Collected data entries
————————
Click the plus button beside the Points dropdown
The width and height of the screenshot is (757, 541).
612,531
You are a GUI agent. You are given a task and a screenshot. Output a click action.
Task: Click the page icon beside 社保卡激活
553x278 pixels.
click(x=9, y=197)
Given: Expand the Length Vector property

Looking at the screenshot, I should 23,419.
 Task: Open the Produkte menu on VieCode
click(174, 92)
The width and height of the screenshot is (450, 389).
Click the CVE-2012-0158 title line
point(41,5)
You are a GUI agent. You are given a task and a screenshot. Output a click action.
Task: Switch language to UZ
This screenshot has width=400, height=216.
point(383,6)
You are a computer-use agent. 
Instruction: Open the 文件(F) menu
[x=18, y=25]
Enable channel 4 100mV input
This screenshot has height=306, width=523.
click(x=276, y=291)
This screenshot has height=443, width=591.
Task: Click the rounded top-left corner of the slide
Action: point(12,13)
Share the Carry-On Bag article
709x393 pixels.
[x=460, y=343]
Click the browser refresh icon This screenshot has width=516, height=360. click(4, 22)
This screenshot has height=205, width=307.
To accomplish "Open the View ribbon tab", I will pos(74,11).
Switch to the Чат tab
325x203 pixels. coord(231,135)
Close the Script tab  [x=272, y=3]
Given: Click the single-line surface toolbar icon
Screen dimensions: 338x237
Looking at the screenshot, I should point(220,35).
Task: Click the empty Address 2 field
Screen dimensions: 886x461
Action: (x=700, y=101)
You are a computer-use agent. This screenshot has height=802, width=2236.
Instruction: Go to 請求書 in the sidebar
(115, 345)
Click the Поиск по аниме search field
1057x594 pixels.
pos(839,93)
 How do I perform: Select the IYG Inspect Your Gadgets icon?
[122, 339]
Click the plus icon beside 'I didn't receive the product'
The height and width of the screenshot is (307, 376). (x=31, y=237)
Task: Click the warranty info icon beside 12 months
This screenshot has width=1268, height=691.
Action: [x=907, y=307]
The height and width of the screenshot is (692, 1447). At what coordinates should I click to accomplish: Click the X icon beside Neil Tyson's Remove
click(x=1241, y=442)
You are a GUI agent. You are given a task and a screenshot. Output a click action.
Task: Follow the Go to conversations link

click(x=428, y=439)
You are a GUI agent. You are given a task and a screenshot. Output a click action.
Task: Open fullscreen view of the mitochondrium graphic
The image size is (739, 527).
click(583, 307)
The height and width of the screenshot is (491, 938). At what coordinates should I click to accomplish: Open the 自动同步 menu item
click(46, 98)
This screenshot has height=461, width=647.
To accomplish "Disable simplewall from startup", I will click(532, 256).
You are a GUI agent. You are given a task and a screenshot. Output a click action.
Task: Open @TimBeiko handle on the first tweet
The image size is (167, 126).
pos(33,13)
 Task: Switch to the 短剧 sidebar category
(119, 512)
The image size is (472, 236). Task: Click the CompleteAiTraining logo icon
————————
*Work to be completed:* Pull out the lines above in which the word "computer" appears.

*Exercise solution:*
You are a computer-use agent. 
You are a computer-use agent. This screenshot has height=802, width=2236.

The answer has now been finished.